**EXERCISE BRIEF:**
Only lines that contain the word "card" are to be returned from the data below.

**Excerpts from a dataset:**
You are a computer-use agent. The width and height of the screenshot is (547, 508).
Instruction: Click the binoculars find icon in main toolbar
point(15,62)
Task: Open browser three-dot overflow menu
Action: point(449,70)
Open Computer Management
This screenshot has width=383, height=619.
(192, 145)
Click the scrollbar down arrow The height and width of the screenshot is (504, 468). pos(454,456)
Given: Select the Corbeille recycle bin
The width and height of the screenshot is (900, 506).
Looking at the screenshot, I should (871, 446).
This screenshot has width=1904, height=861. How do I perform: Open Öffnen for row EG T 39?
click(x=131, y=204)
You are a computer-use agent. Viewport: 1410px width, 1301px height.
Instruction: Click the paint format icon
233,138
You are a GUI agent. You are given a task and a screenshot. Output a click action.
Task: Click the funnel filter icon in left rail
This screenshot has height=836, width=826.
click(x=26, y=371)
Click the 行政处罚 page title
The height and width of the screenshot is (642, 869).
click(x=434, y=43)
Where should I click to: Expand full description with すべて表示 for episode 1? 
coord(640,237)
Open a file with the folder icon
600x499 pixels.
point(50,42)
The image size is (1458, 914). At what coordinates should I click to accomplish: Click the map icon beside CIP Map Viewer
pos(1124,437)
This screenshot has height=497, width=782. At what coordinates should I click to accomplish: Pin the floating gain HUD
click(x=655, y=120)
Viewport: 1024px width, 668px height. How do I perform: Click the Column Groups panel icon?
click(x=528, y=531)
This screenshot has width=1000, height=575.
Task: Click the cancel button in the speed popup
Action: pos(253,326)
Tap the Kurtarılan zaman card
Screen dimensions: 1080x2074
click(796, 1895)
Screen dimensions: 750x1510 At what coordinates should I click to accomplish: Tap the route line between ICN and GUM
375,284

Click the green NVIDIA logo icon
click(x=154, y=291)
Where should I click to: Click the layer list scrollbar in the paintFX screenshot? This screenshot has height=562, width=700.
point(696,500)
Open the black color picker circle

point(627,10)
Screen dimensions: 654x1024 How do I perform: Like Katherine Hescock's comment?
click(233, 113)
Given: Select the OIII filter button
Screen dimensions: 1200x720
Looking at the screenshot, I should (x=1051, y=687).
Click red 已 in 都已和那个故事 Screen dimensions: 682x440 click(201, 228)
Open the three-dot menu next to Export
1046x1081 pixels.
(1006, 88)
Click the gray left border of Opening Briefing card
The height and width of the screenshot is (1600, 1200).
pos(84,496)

**WRITTEN RESPONSE:**
Tap the Kurtarılan zaman card
Click the gray left border of Opening Briefing card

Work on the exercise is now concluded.